A teacher who has worked for more than 10 years at kindergartens and day care centers in the Seoul metropolitan area said some children dislike craft activities. But teachers worry about how parents will react if only one child has no photo.

"Sometimes teachers force children to participate or have them pose with another child’s work," the teacher said. "We can respect their interests and let them not participate, and after the activities, we should give them time to play freely. But driven by pressure to include every child, we hurry them to finish or line them up to take photos."

Comedian Lee Su-ji appears in a satirical video about the reality of kindergarten teachers, recently uploaded to her YouTube channel. The video shows a teacher continuing to handle leftover work even after finishing late-night duties. Captured from Lee Su-ji’s YouTube channel

Comedian Lee Su-ji appears in a satirical video about the reality of kindergarten teachers, recently uploaded to her YouTube channel. The video shows a teacher continuing to handle leftover work even after finishing late-night duties. Captured from Lee Su-ji’s YouTube channel

The teacher said direct engagement with a child would be more educationally meaningful than taking photos, "but the reality is that we cannot do that."

The North Chungcheong teacher made a similar point. "Static activities such as music sessions or reading are difficult to show through photos," she said. "Because of photos, there are times when we organize activities around craft activities that produce tangible crafts or highly visual outcomes."

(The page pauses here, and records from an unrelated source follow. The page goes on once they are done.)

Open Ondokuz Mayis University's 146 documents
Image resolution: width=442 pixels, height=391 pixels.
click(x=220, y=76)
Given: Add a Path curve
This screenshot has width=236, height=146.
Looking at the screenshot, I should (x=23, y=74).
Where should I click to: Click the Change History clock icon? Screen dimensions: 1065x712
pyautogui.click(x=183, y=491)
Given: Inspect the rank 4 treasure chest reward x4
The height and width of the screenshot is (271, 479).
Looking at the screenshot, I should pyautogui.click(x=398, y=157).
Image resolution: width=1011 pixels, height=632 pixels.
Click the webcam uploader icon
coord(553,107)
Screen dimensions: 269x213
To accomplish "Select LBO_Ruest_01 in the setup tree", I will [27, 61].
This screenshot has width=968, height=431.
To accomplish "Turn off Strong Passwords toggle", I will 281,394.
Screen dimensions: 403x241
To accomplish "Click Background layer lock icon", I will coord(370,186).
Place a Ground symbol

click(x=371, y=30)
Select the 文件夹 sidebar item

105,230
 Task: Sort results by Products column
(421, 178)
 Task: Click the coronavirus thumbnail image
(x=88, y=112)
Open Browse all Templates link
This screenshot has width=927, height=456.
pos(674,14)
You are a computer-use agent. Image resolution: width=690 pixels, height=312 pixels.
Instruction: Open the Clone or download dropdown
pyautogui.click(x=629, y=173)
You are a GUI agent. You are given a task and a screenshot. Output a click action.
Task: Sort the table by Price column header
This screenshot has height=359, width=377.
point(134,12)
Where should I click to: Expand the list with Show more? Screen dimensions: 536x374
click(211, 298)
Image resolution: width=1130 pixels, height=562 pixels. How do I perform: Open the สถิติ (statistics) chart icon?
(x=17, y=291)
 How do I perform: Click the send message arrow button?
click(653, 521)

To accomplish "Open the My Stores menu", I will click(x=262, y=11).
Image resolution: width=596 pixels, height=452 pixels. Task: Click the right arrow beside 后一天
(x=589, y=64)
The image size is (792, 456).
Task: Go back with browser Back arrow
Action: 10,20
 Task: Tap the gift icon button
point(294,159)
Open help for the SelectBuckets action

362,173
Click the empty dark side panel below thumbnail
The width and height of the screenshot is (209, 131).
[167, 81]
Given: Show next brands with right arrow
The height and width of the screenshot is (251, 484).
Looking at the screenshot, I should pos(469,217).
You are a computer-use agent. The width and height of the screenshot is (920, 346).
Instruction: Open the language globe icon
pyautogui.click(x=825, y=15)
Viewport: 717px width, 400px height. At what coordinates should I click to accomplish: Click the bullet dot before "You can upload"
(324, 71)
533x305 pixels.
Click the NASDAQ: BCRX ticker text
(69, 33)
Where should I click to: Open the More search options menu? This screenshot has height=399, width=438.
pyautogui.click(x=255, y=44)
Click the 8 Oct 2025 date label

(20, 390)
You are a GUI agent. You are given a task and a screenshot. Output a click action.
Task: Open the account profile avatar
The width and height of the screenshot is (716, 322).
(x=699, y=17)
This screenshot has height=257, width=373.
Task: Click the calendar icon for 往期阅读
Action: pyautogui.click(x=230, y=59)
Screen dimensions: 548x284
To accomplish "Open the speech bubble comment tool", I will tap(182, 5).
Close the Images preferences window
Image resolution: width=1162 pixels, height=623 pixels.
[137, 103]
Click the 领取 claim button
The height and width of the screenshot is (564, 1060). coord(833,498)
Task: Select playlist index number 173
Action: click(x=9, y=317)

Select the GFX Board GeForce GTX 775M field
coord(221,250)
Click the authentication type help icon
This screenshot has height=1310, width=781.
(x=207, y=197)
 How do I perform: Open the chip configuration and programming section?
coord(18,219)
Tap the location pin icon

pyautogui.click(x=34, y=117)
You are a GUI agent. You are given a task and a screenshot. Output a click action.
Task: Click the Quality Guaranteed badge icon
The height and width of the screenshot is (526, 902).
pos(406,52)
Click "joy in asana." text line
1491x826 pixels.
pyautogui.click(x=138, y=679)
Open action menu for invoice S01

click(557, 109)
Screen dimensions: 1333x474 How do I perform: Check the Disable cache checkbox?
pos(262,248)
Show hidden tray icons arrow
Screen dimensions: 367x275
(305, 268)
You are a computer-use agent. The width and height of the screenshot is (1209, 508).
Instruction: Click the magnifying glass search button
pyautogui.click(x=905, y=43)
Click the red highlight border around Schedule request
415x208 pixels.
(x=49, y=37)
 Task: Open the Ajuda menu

Experts say parents need to reconsider viewing day care centers and kindergartens as service providers. Kim Won-bae, a kindergarten teacher and policy research director at the Korean Teachers and Education Workers Union, said safe, natural group photos should be enough.

"The problem now is that teachers feel obligated to take photos," Kim said. "This culture can improve only when people recognize that the more teachers focus on taking photos, the less time they have to pay attention to children."

Park Chang-hyun, a research fellow at the Korea Institute of Child Care and Education, said teachers’ photo duties have become work to prove that educational activities took place.

"Teachers, heads of institutions and parents should discuss this together and alleviate the administrative burden," Park said.

This article from the Hankook Ilbo, the sister publication of The Korea Times, is translated by a generative AI system and edited by The Korea Times.